Former Democratic State Sen. Gordon MacInnes, who now heads the non-partisan think tank New Jersey Policy Perspective, said writing off debts without clearly documented explanations could give the appearance the state is more lenient with businesses than with individual citizens.
“Even when you have fairly modest fines to profitable corporations being written off, it’s unfair if the individual citizen is being pursued for fines that are even smaller than that,” MacInnes said.
Debt write-off rules circulated by the NJ Treasury Department Division of Revenue say any debt greater than $1,000 can be erased after one year “with no contact or no payment from the debtor.”
Treasury spokesman Bill Quinn said in a a statement that debt write-offs do not represent capitulation.
“Simply because a debt has been written off does not mean that we cease our efforts to collect on it. And we often do collect on debts, even when they have been inactive for many years, through offsets to the state benefits or payments that are due to the debtor,” Quinn said.
Last year the state paid collection agency Penn Federal almost $900,000 for its efforts in collecting $6.4 million in non-tax debt. New Jersey recently inked a contract with a different debt collection agency for fiscal year 2013.
Deciphering why a debt has been erased can be difficult, partly due to the Treasury Department’s failure to follow its own rules.
A Treasury circular distributed last year says “if an agency is unable to collect a debt within 90 days, the account shall be transferred to the Department of the Treasury, Division of Revenue and Enterprise Services (DORES).” The guidance goes on to say “once account records are transferred, DORES shall be the legal custodian thereof.”
Although the Treasury Department is supposed to take custody of the records that underlie each debt write-off, Quinn’s statement said, “In the vast majority of cases, those records are kept at the agency level.”
In order to explain some of the forgiven debts the I-Team asked about, Treasury personnel spent weeks inquiring with other state agencies like the Department of Environmental Protection and the Department of Banking and Insurance.
According to Quinn, more than $16,000 in erased fines attributed to Exxon and Verizon were actually assessed against franchise owners – not the parent companies. The records obtained by the I-Team say the fines were incurred by entities using the names Verizon Communications Inc., Exxon Mobil Corp., Exxon Company USA, and ExxonMobil Oil Corp.
An Exxon Mobil spokeswoman said she was investigating the fines.
Verizon did not respond to the I-Team’s phone message.

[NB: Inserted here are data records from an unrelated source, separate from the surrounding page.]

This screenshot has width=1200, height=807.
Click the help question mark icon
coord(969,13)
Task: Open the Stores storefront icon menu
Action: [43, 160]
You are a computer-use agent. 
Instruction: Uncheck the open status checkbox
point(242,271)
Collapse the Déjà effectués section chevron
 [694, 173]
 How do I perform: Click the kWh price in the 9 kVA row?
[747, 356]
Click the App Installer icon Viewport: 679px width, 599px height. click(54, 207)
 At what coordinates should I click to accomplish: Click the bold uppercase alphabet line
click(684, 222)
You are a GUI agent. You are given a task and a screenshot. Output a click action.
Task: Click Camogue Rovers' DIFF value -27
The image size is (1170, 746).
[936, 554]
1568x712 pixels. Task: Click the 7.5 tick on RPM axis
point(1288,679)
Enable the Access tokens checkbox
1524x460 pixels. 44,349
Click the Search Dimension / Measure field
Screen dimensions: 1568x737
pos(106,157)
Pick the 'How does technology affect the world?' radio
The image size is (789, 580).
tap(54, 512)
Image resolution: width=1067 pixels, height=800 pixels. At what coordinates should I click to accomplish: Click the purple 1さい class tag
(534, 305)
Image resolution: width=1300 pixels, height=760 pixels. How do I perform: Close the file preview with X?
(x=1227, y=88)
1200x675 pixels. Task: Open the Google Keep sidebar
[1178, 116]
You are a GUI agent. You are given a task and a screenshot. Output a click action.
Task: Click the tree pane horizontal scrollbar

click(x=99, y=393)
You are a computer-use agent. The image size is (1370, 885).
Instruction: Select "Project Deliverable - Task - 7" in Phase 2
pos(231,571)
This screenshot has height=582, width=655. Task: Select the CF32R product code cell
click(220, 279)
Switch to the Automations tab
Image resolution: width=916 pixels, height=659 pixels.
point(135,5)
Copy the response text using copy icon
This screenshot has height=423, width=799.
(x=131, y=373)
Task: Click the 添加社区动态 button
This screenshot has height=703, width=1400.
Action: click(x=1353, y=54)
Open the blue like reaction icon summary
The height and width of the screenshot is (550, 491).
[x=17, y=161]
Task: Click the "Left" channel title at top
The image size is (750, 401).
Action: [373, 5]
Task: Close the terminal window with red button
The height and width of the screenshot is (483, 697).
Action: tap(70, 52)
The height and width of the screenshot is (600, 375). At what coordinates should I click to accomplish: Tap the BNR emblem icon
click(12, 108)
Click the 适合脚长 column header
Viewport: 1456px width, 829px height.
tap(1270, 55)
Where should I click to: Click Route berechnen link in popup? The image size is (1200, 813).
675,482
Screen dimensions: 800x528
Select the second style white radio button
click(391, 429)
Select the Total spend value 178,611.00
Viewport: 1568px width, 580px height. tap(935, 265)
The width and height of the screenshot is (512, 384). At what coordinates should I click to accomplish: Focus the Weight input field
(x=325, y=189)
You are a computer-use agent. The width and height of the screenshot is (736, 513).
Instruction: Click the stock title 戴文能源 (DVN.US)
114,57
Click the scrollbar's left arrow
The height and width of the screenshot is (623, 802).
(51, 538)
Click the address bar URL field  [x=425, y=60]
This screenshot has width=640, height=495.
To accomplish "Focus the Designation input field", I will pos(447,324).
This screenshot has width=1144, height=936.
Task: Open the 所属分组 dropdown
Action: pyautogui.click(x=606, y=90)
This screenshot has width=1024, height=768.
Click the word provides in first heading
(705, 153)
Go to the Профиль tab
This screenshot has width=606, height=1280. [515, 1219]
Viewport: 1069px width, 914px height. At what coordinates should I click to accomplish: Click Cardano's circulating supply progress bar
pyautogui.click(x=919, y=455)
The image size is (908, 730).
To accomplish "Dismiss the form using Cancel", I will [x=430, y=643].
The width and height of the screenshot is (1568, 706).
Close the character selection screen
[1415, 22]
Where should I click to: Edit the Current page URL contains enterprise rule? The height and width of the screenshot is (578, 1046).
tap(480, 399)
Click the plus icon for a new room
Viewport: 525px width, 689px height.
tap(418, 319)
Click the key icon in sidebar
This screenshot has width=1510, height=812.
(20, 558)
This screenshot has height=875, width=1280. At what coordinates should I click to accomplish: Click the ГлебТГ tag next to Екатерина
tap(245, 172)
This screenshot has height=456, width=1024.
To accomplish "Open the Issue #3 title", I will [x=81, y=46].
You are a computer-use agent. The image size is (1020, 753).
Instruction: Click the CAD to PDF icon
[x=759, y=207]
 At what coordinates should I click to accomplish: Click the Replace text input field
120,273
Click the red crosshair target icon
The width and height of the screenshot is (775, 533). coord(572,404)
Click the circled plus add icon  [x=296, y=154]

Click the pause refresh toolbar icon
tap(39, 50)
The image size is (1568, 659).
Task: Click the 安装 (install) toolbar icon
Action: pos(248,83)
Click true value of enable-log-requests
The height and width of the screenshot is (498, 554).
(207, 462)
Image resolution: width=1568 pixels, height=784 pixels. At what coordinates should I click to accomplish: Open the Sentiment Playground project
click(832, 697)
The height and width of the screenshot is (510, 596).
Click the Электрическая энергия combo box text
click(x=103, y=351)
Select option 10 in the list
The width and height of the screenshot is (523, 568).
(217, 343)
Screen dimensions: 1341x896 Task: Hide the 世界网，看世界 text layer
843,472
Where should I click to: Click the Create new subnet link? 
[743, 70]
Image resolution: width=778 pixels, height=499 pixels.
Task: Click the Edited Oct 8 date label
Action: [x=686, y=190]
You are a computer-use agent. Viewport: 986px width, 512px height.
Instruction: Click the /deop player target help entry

The Treasury Department was unable to locate records underlying more than $7,000 in fines erased for Burger King, Liz Claiborne, and Lenox China.
A spokeswoman for Fifth and Pacific, the company that owns the Liz Claiborne brand, said a $1,000 environmental fine was probably accrued by a licensee, not the parent company.
Burger King also said a $4,200 environmental fine attributed to the fast food chain must have been intended for a franchisee that went out of business.
A representative for Lenox China said records of an erased $1,750 environmental fine could not be located.
Write-offs of financial assessments and fines were often the largest deleted debts.
Global insurance firm Lloyd’s of London had more than $400,000 in regulatory assessments erased after the state lost documents supporting the charges.
One of the largest write-offs was an $8.9 million insurance fraud fine that was reduced to $60,000. Quinn said Treasury was forced to write down the debt because the fraud perpetrator “moved to Florida where state law protected his assets from creditor’s claims.”
Back at the Colonnade, Peters remains befuddled as to why her landlord was never forced to pay that $26,000 for the bad boilers.
A Colonnade representative said the building recently installed a new energy-efficient boiler system.
Peters believes the fine should still stand.
“If you accrue a fine or accrue a debt, pay it off. If we had more of that in this country, I think we’d have less disparity.”